SANDERSVILLE -- There are very few times when Washington County scores fewer than 30 points in a football game.

The Golden Hawks, who average 51.2 points per contest, were last held to fewer than 30 in last year’s GHSA Class AAA title game, when they lost 35-19 to Buford. And it has been two years -- the second round of the 2012 playoffs -- since Washington County didn’t reach 30 yet still won.

In Friday night’s Class AAA semifinal against Blessed Trinity, there was no need to reach 30. Washington County won 28-17, scoring just one touchdown in the second half.

The reason? Washington County was trying to shorten the game through short-to-medium run plays that bled time off the clock.

“The communication on the sideline between players and coaches was phenomenal,” head coach Joel Ingram said. “At this time of year, we have got to be able to run the football, and that was the difference in the game, was our ability to run the football.”

The win set up Washington County’s first meeting with Calhoun, a team from northwest Georgia that has won 10 or more games in each of the past 14 seasons under head coach Hal Lamb, for the Class AAA championship at 4:30 p.m. on Friday at the Georgia Dome.

Washington County’s high-powered offense, fueled by Georgia Tech-bound quarterback AJ Gray, the Gatorade Georgia Football Player of the Year, didn’t need to score a lot of points. Not when the Golden Hawks’ offense was enjoying success in keeping Blessed Trinity’s offense off the field.

Time of possession became a big factor in the second half. Washington County held onto the ball for more than 20 minutes, giving Blessed Trinity’s offense just 3:52 in which to attempt a rally.

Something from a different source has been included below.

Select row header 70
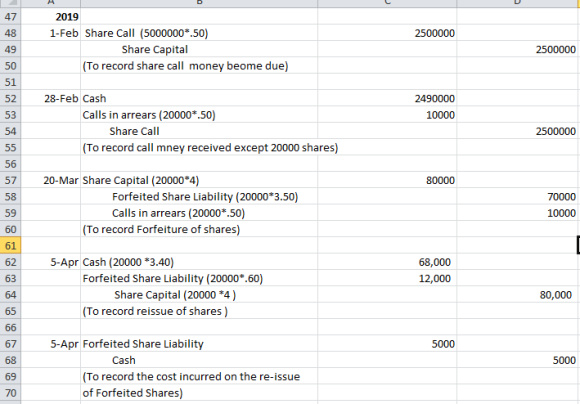Viewport: 580px width, 404px height. click(x=10, y=393)
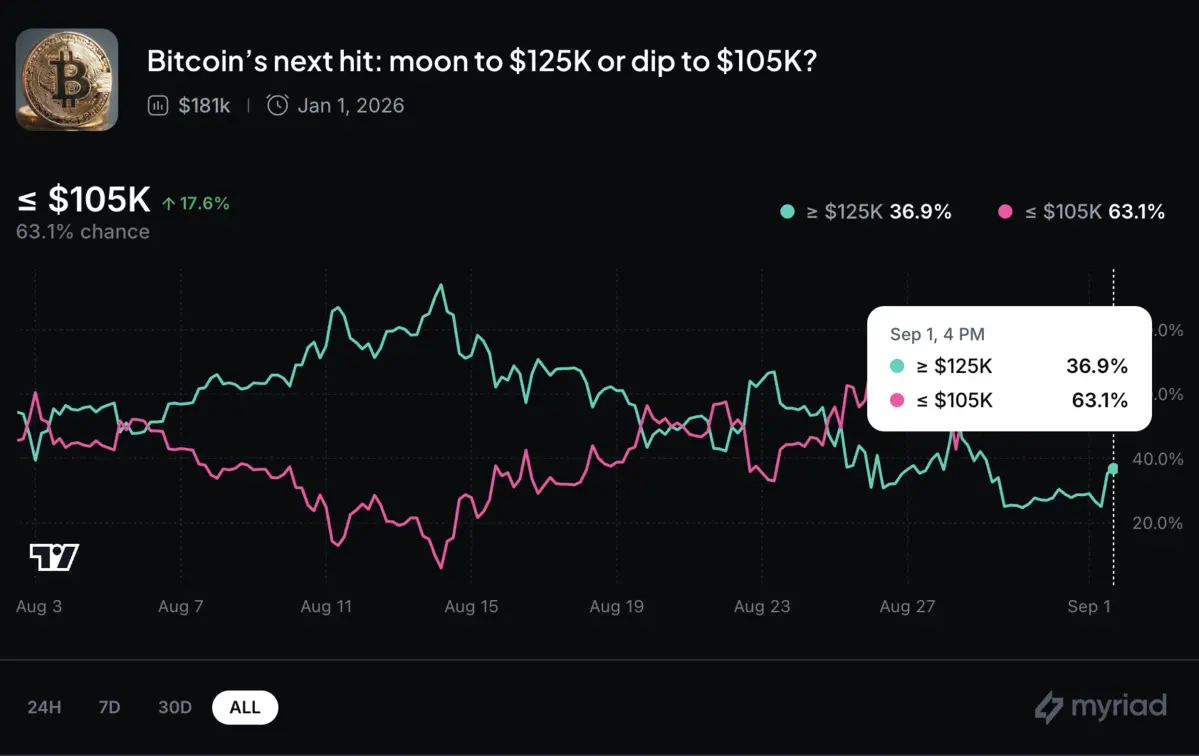Screen dimensions: 1199x756
Task: Click the myriad brand name text
Action: 1119,707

Even more impressive: Washington County held Blessed Trinity to just two plays in the fourth quarter, plays that followed Gray’s only real mistake of the night offensively, an interception with 7:24 remaining. Gray made amends on defense 15 seconds later by picking off Blessed Trinity’s Conor Davis, and Washington County ran out the clock with a 13-play drive.

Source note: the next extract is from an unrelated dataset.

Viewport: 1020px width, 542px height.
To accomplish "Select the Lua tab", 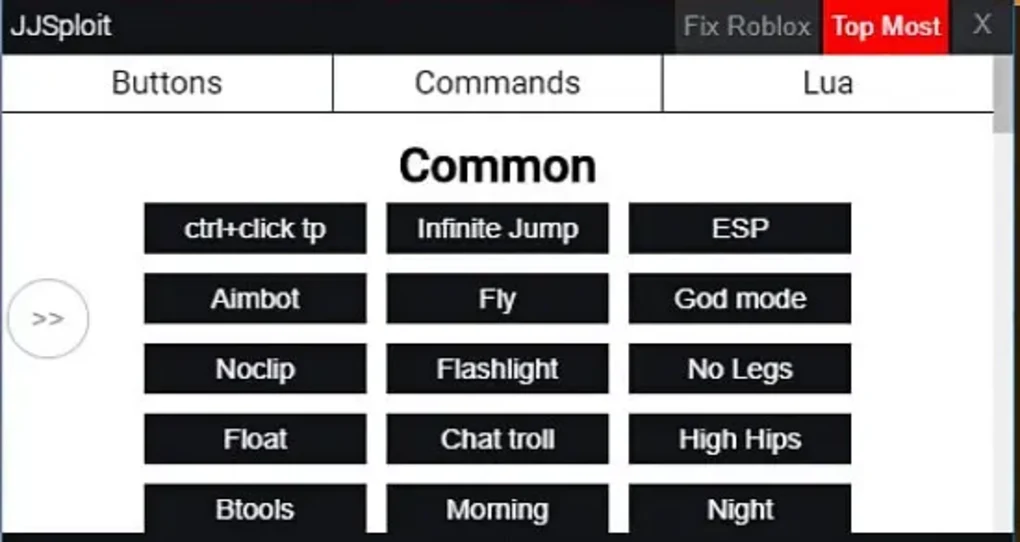I will pos(828,83).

Despite Washington County’s ball-control focus, Gray still put up some big numbers. He finished with 273 rushing yards and three touchdowns, with 151 of those yards coming in the second half.

Ethan Ray helped carry the load for Washington County, rushing for 99 yards and a touchdown as he played a key role in the Golden Hawks’ bid to shorten the game.

“We had some running backs who did some good things,” Ingram said. “We have an undersized, unheralded offensive line that got it done.”

Part of Blessed Trinity’s inability to get anything started in the second half was due to the Titans’ timeout situation. They burned two in the first seven minutes of the third quarter, taking away their ability to stop the clock in the closing minutes.

Blessed Trinity’s only sustained drive of the second half was the Titans’ initial series, an eight-play, 30-yard series that concluded with an 8-yard quick kick by Davis on a fourth-and-3 play at Washington County’s 45.

Davis connected with Central Florida-bound Pat Jasinski on a 70-yard scoring pass late in the third quarter, but all that did was bring Washington County’s lead back down to 11 after Gray scored his third and final touchdown, a 35-yard run on a fourth-and-3 play with 2:34 remaining in the third quarter.